MG-HGNN: A Heterogeneous GNN Framework for Indoor Wi-Fi Fingerprint-Based Localization
This work addresses indoor localization accuracy for users in complex environments, representing an incremental improvement with novel method integration.
The paper tackles the problem of reduced accuracy in indoor Wi-Fi fingerprint-based localization due to environmental complexity and multi-source information challenges by proposing a multi-graph heterogeneous GNN framework (MG-HGNN), which achieves superior performance on public datasets compared to state-of-the-art methods.
Received signal strength indicator (RSSI) is the primary representation of Wi-Fi fingerprints and serves as a crucial tool for indoor localization. However, existing RSSI-based positioning methods often suffer from reduced accuracy due to environmental complexity and challenges in processing multi-source information. To address these issues, we propose a novel multi-graph heterogeneous GNN framework (MG-HGNN) to enhance spatial awareness and improve positioning performance.

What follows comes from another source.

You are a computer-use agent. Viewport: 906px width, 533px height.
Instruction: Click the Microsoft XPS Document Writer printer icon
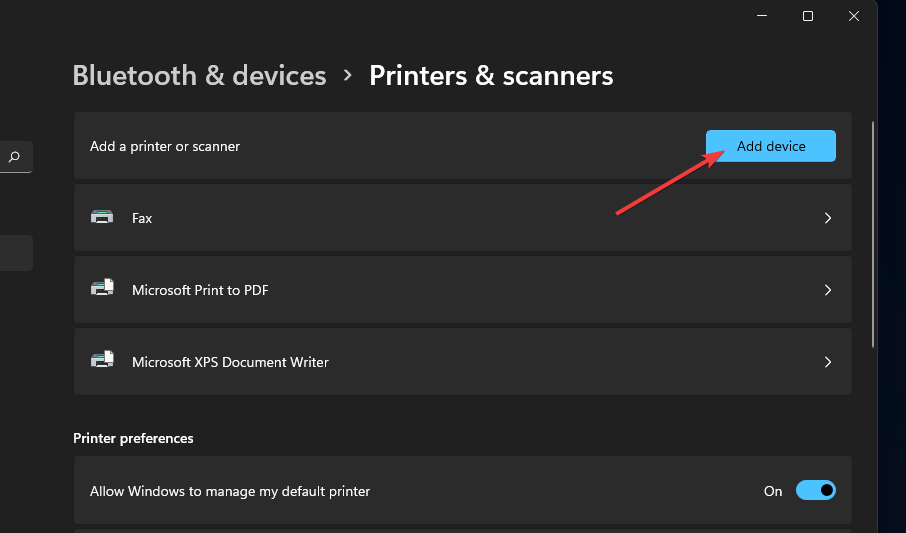click(102, 362)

In this framework, two graph construction branches perform node and edge embedding, respectively, to generate informative graphs. Subsequently, a heterogeneous graph neural network is employed for graph representation learning, enabling accurate positioning. The MG-HGNN framework introduces the following key innovations: 1) multi-type task-directed graph construction that combines label estimation and feature encoding for richer graph information; 2) a heterogeneous GNN structure that enhances the performance of conventional GNN models. Evaluations on the UJIIndoorLoc and UTSIndoorLoc public datasets demonstrate that MG-HGNN not only achieves superior performance compared to several state-of-the-art methods, but also provides a novel perspective for enhancing GNN-based localization methods. Ablation studies further confirm the rationality and effectiveness of the proposed framework.